Having a string as a data-store is useful from a viewpoint of cognitive simplicity. Just consider Java and its StringBuffer. It's an extra data structure (in an already large and often unintuitive standard library) that you have to manage if you're trying to do string operations like inserting one string at a certain index of another string. So on the one hand, Java recognizes the need to do these kinds of operations, but because immutable strings are exposed to the programmer, they had to introduce another structure so the operations are still possible without making us reinvent the wheel. This puts extra cognitive load on the programmer.
In Python, it seems like the easiest way to insert is to grab the substrings before and after the insertion-point, then concatenate them around the to-be-inserted string. I suppose they could easily add a method to the standard library that inserts and returns a new string. However, if the method is called insert, beginners may think it mutates the string; to be descriptive it would have to be called new_with_inserted or something odd like that. In everyday usage, "inserting" meaning you change the contents of the things inserted into (e.g. inserting an envelope into a mailbox changes the contents of the mailbox). Again, this raises the question, "why can't I change my data store?"

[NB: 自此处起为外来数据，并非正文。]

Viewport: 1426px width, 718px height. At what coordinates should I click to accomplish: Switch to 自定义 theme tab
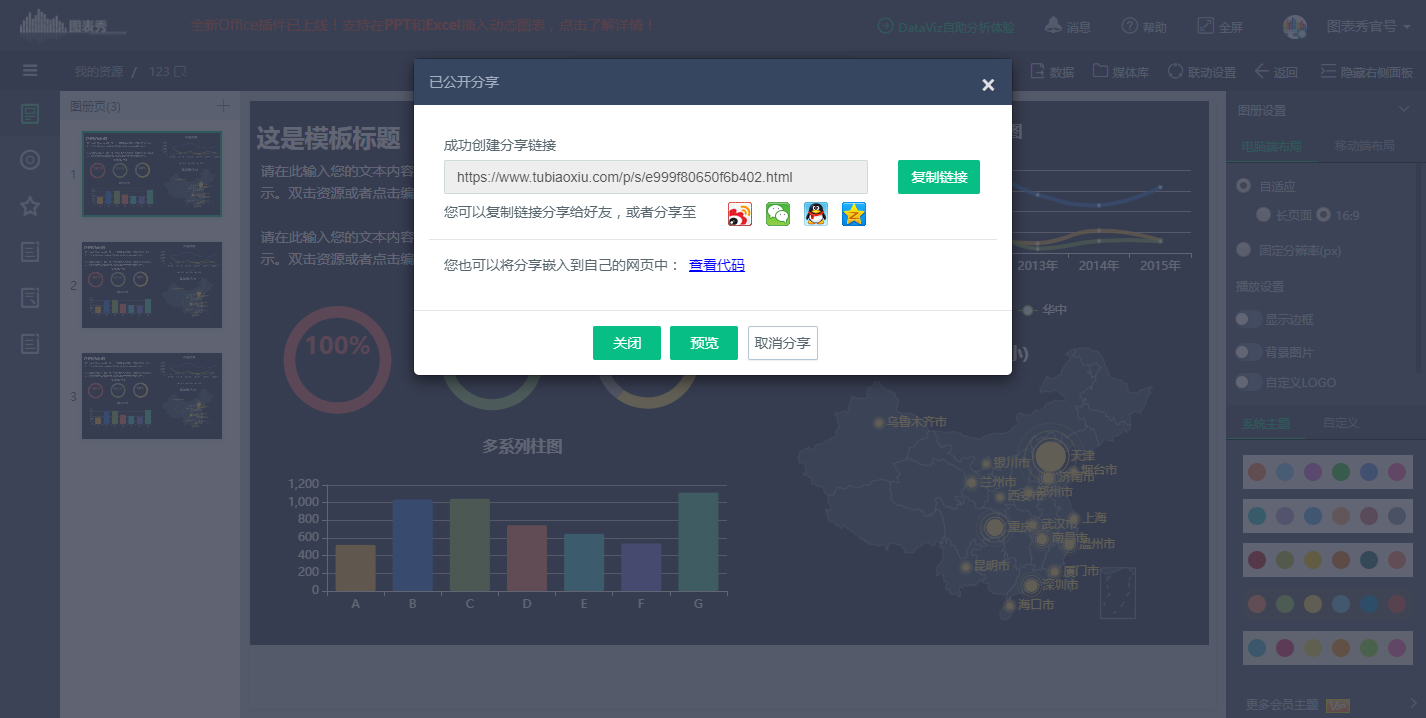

Ruby provides freezing of objects, so they can be safely passed around without introducing subtle bugs. The nice thing is that Ruby treats strings just like any other data structure (arrays, hashes, class instances); they can all be frozen. Consistency is programmer-friendly. Immutable strings make strings stand out as a "special" data structure, when it's not really, if you use it as a data store.